About MultiBank Group
MultiBank Group is a global leader in financial derivatives and trading technology, with over US$18 billion in daily volume and clients across 100+ countries. As we expand our data-driven culture, our mission is to create a unified Data Platform — a single source of truth empowering business intelligence, personalization, and AI-driven decisioning across all brands and entities.
Position Overview
We are seeking a visionary Head of Data Technology to architect, lead, and deliver the MultiBank Group Data Platform. This role will define the technology foundations of our data ecosystem, integrating cross-brand data sources into a unified Lakehouse architecture and enabling the next generation of AI, analytics, and personalisation capabilities.
This is a foundational leadership position — responsible for technology strategy, architecture design, and execution of all data infrastructure projects, from ingestion to visualization.
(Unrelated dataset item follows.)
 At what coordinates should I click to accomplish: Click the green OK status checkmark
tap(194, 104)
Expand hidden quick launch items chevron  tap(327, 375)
You will manage a team of Data Engineers, BI Developers, and Cloud Specialists, and collaborate closely with Product, AI, and Business stakeholders to deliver reliable, scalable, and governed data solutions.
Key Responsibilities
Leadership & Strategy
- Lead the end-to-end design and delivery of the MultiBank Group Data Platform aligned with the Group CTO’s vision.
- Build and scale a world-class data technology team across engineering, analytics, and DevOps disciplines.
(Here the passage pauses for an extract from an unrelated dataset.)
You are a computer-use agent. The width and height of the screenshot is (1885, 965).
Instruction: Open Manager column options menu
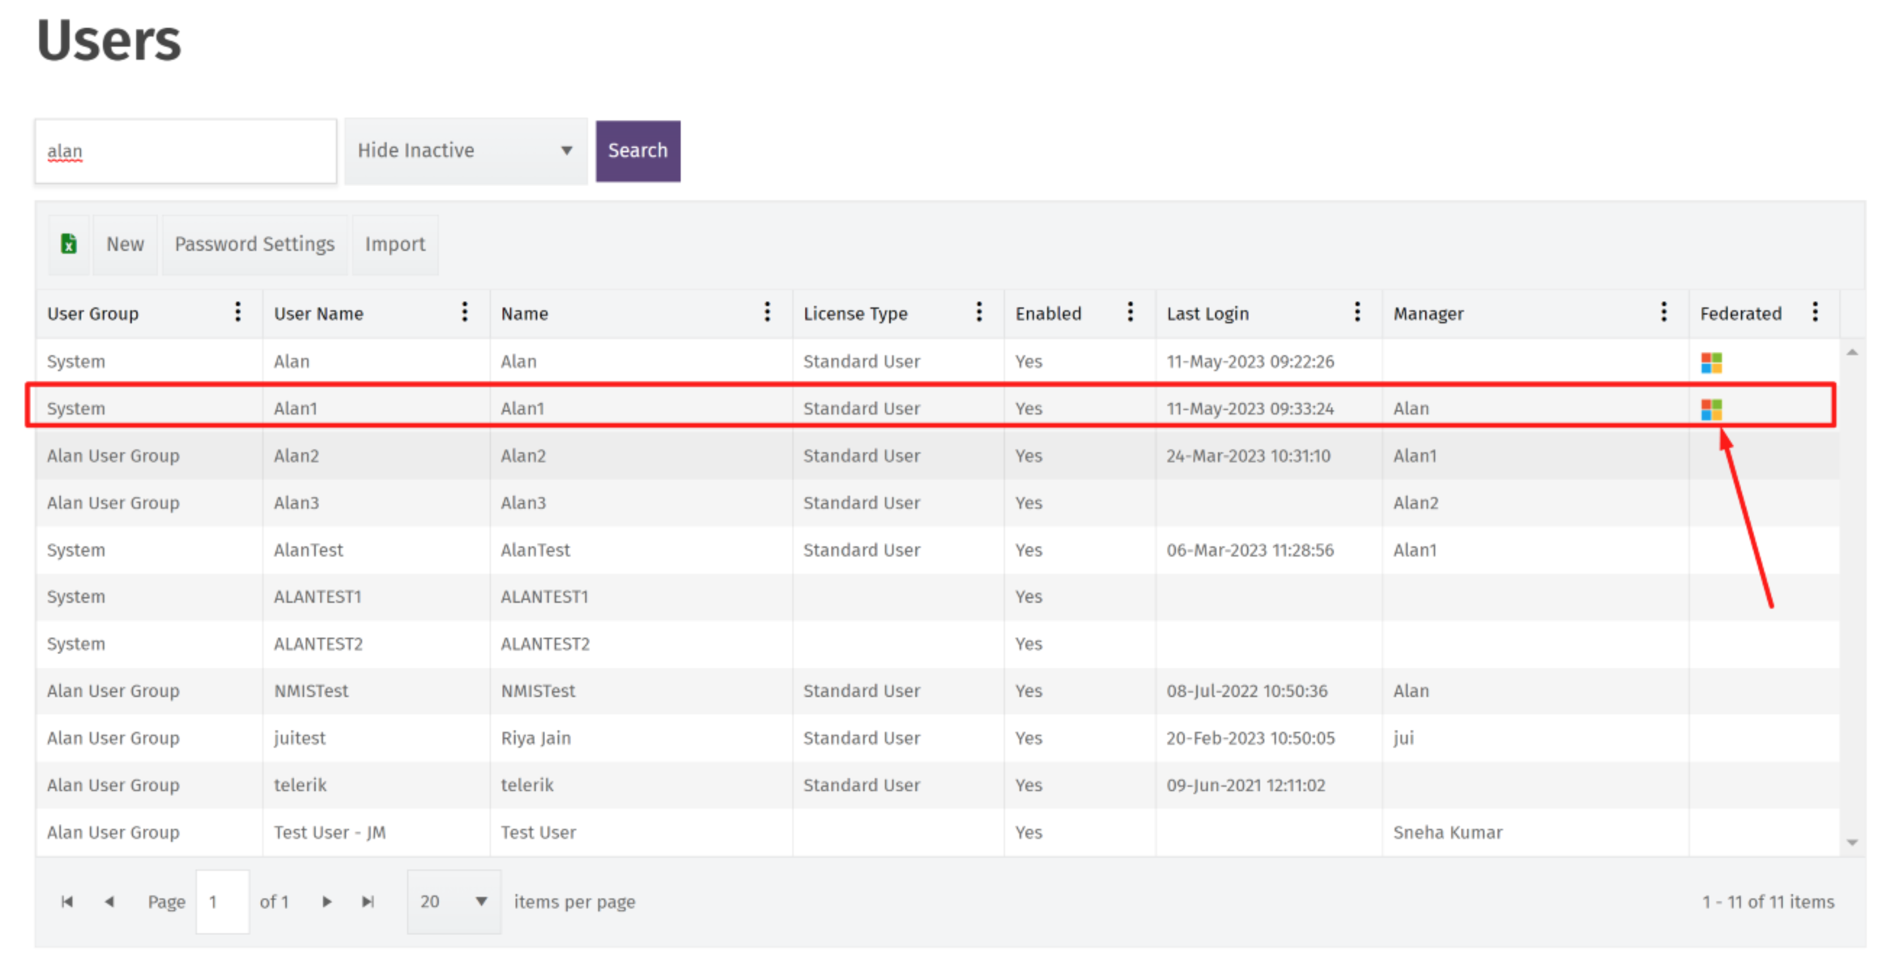(1664, 312)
- Own data architecture decisions — including the Lakehouse model, S3 storage layers, Glue/DBT transformations, Kafka/Spark ingestion, and Redshift/RDS clusters.
- Collaborate with BI, AI, and Product leadership to define data standards, governance, and best practices.
- Drive adoption of self-service analytics, data observability, and data quality frameworks across departments.
Platform Architecture & Delivery
- Architect and implement the data ingestion, transformation, and modeling layers for all business verticals (Trading, CRM, Marketing, Compliance).
- Design and manage real-time data pipelines using Kafka and Spark Streaming.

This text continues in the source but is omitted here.